__LIST OF TASKS__.
1 - In the forum post about undersea cabling, copy the text between "## MannDude (Jan" and "more important project?", inclusive, and change "Costa Rica" to "Nicaragua" throughout.
2 - Answer these questions about the undersea cabling post:
(a) On what date was the post made?
(b) What is the name of the ship shown in the episode?
(c) Between which two places did the cable originally run?
3 - Translate this sentence from the undersea cabling post into Spanish: "The cable they split to connect Costa Rica was previously a cable direct from California to Panama."

__PASSAGE__.
┌──
# Ever wonder how network cabling span oceans? Pretty neat video.



## MannDude (Jan 5, 2015)

Was watching this last night and meant to share it: http://www.dailymotion.com/video/xvlowj_tyco-resolute-mighty-ships-discovery_tech

In this episode of Mighty Ships, the Tyco company's "Resolute" helps get Costa Rica better connected to the rest of the world via Global Crossing's network expansion which involved laying cable down from their on-land POP to a network cable several miles off shore that lay deep beneath the ocean. The cable they split to connect Costa Rica was previously a cable direct from California to Panama. Pretty amazing stuff, especially for those of us who have ethernet cables poorly placed all around our homes. Imagine being responsible for a much more important project?
└──
__RECORD SET__.
┌──
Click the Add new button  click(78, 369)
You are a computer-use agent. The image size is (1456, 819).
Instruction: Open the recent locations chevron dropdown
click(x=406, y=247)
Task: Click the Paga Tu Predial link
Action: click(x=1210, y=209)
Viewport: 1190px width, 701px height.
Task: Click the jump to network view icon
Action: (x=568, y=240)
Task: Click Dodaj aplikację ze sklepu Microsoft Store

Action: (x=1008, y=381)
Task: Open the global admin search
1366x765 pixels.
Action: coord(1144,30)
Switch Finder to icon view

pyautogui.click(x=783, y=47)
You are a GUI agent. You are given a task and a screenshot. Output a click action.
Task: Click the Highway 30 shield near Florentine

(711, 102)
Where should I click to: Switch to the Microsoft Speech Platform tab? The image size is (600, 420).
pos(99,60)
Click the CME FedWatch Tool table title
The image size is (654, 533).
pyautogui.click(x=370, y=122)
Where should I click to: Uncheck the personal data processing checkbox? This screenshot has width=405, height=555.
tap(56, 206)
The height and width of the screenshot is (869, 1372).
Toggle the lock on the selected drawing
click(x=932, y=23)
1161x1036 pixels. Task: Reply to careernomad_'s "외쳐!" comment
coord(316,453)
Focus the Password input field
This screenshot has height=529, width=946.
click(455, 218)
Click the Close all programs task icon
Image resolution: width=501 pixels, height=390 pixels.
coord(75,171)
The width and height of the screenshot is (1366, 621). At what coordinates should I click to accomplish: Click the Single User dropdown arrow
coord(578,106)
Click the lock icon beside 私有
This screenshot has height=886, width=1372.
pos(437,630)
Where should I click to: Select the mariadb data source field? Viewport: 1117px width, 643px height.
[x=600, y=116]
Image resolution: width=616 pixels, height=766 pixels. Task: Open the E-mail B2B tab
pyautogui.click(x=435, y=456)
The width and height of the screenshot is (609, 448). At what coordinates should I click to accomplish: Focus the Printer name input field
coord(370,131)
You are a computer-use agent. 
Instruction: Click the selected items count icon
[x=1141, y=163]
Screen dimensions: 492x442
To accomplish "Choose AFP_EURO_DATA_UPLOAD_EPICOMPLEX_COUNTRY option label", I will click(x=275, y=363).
└──
__LIST OF SOLUTIONS__.
1 -
## MannDude (Jan 5, 2015)

Was watching this last night and meant to share it: http://www.dailymotion.com/video/xvlowj_tyco-resolute-mighty-ships-discovery_tech

In this episode of Mighty Ships, the Tyco company's "Resolute" helps get Nicaragua better connected to the rest of the world via Global Crossing's network expansion which involved laying cable down from their on-land POP to a network cable several miles off shore that lay deep beneath the ocean. The cable they split to connect Nicaragua was previously a cable direct from California to Panama. Pretty amazing stuff, especially for those of us who have ethernet cables poorly placed all around our homes. Imagine being responsible for a much more important project?

2 -
(a) Jan 5, 2015
(b) The Tyco company's "Resolute"
(c) California and Panama

3 - El cable que dividieron para conectar Costa Rica era anteriormente un cable directo de California a Panamá.